_STATED PROBLEM A_
Set down the part of the article on enterprise security products that starts with "Enterprises rely on" and goes on through "is one example.", copying it word for word.

****************

Credit: REUTERS/Mal Langsdon

By David Geer
CSO | Feb 11, 2016 3:45 AM PT

 
 

Enterprises rely on some security products too much while counting on others too little. One product category that companies place too much faith in is encryption, which has vulnerabilities. The OpenSSL web encryption technology's infamous Heartbleed vulnerability is one example.

Enterprises should assess their information security stance in light of the vulnerabilities that have actually given attackers a foothold and lead to costly breaches, whether for their organization or for their peers. Where an off-kilter reliance on some security products is the crack in these defenses, look at a more effective combination of tools. Don't ignore tools that are effective yet limit some usability. Security products that enable a lot of usability while masking danger are among those that we do and will continue to count on too much.

****************

_STATED PROBLEM B_
From the entries below, extract the lines that start with the line containing "Screen dimensions: 676x1033" and go on through the line containing "Viewport: 1341px width, 583px", reproducing them exactly.

****************

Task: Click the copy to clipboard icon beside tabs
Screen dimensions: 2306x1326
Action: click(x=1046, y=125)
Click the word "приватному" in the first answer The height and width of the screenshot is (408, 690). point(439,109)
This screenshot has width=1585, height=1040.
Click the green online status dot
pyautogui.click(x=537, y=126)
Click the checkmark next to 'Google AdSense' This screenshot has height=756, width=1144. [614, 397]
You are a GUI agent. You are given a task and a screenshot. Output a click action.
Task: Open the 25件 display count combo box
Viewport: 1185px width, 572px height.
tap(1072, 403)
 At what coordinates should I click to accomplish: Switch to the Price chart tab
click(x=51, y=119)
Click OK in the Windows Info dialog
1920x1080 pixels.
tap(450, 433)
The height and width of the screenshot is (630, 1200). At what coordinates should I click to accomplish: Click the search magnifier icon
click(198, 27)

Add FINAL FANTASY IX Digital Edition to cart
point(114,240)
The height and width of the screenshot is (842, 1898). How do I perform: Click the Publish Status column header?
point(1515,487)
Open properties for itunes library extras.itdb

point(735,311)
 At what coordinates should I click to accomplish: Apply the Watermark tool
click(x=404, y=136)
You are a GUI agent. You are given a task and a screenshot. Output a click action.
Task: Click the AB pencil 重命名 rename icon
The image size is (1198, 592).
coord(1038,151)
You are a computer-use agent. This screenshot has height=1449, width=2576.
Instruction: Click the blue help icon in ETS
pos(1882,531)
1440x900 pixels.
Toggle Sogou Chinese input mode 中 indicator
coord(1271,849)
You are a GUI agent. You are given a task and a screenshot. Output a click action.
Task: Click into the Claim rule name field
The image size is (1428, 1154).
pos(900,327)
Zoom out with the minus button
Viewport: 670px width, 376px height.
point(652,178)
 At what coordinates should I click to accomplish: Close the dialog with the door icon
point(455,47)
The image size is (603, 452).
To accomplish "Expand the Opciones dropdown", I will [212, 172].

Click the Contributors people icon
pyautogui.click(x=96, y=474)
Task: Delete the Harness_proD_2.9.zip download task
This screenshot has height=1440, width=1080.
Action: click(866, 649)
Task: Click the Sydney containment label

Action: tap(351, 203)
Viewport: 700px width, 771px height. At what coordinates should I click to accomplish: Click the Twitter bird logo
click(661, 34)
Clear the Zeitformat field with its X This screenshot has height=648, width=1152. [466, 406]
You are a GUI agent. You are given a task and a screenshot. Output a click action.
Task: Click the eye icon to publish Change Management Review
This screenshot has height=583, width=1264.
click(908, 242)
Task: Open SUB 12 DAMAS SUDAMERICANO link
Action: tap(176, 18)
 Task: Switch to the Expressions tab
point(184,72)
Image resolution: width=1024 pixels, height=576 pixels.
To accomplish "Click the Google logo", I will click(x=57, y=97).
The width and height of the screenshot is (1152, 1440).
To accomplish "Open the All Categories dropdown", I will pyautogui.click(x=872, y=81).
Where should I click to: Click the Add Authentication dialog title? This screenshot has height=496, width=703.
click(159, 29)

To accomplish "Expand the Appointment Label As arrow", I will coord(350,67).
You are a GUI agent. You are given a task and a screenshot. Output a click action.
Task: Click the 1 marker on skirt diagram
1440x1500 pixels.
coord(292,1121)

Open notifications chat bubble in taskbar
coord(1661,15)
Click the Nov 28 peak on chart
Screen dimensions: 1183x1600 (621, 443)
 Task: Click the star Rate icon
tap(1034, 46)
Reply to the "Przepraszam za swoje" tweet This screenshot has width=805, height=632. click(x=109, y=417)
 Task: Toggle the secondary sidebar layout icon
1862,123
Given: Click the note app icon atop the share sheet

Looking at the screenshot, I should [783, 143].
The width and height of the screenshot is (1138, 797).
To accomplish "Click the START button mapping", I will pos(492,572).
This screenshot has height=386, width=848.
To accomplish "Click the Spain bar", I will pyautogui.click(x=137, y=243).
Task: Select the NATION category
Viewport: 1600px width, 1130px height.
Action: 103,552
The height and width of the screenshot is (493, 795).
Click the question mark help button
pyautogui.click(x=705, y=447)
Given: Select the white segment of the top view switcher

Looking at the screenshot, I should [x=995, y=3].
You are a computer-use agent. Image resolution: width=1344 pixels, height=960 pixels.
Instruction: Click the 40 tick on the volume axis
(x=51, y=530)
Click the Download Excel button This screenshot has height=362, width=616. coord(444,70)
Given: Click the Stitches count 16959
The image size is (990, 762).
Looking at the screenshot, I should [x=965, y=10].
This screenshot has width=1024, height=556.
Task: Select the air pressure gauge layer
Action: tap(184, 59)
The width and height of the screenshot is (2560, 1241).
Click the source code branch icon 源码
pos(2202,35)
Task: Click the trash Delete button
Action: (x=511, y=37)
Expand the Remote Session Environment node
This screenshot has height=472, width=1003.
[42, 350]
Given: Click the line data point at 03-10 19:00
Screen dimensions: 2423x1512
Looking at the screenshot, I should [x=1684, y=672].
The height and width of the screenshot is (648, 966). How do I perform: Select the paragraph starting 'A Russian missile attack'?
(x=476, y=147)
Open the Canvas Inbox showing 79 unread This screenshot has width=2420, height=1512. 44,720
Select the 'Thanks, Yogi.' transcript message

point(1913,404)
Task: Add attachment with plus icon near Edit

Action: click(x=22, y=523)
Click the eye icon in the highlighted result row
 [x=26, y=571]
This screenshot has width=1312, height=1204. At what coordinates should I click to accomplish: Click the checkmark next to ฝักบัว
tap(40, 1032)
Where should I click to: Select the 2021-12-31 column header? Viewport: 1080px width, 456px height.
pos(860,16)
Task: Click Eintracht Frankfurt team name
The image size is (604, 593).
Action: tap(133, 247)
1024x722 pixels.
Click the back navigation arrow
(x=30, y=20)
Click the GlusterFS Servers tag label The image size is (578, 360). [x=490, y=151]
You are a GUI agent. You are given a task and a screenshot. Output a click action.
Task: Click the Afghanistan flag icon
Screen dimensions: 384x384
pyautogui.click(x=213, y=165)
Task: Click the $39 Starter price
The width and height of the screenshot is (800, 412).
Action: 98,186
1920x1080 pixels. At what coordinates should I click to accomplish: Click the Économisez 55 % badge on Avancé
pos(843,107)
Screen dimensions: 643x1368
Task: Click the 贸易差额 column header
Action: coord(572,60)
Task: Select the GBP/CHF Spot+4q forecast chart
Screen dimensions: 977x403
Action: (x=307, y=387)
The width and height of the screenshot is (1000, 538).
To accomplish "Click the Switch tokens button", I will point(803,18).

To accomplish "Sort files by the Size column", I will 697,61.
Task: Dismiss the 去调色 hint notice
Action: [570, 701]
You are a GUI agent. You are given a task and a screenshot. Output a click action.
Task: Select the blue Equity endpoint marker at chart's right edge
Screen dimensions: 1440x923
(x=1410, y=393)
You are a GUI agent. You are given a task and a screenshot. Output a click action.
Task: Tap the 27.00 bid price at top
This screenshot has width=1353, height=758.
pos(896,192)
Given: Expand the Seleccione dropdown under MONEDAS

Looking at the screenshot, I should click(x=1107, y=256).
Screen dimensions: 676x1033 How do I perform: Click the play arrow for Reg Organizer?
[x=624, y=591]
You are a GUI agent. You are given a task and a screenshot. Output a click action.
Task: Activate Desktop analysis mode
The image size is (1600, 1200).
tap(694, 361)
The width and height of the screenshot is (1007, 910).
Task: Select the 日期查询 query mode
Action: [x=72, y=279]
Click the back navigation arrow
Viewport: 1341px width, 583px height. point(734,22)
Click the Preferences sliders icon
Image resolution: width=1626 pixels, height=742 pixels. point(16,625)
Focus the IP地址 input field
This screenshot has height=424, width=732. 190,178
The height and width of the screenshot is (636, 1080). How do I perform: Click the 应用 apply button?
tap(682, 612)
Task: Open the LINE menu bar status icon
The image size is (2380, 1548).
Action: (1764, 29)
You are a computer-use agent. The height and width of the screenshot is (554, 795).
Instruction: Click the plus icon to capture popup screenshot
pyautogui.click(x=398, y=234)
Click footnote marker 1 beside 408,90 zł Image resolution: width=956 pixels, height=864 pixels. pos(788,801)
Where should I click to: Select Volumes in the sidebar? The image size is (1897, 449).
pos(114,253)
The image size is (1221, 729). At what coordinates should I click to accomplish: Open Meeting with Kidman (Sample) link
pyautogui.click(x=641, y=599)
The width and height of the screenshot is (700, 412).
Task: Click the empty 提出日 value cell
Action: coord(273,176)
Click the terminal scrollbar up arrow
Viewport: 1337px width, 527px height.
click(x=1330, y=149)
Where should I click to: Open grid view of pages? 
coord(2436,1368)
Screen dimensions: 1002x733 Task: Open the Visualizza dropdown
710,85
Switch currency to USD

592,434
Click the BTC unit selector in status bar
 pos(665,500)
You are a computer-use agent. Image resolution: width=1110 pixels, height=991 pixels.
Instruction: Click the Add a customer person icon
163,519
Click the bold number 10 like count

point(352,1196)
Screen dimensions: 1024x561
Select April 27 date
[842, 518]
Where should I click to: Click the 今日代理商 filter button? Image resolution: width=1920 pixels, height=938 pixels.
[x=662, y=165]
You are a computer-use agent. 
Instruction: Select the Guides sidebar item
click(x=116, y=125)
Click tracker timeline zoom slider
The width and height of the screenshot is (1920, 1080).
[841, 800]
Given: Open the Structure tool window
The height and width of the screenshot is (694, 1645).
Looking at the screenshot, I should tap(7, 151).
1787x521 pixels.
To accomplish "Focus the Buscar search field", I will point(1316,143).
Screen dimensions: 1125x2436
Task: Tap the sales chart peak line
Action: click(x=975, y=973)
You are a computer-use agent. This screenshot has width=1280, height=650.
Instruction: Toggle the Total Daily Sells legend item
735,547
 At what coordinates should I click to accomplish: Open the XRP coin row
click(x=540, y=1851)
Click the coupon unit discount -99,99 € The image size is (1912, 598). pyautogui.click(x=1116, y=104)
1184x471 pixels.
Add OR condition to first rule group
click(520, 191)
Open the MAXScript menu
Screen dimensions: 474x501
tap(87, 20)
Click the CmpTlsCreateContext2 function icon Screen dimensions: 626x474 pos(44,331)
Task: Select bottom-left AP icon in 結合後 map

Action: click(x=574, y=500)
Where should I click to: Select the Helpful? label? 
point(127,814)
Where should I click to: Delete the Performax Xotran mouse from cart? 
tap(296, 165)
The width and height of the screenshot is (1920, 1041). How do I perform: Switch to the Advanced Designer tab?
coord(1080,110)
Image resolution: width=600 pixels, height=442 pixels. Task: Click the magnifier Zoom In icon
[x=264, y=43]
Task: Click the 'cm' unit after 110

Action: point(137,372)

****************

_TASK RESULT A_
Enterprises rely on some security products too much while counting on others too little. One product category that companies place too much faith in is encryption, which has vulnerabilities. The OpenSSL web encryption technology's infamous Heartbleed vulnerability is one example.

_TASK RESULT B_
Screen dimensions: 676x1033 How do I perform: Click the play arrow for Reg Organizer?
[x=624, y=591]
You are a GUI agent. You are given a task and a screenshot. Output a click action.
Task: Activate Desktop analysis mode
The image size is (1600, 1200).
tap(694, 361)
The width and height of the screenshot is (1007, 910).
Task: Select the 日期查询 query mode
Action: [x=72, y=279]
Click the back navigation arrow
Viewport: 1341px width, 583px height. point(734,22)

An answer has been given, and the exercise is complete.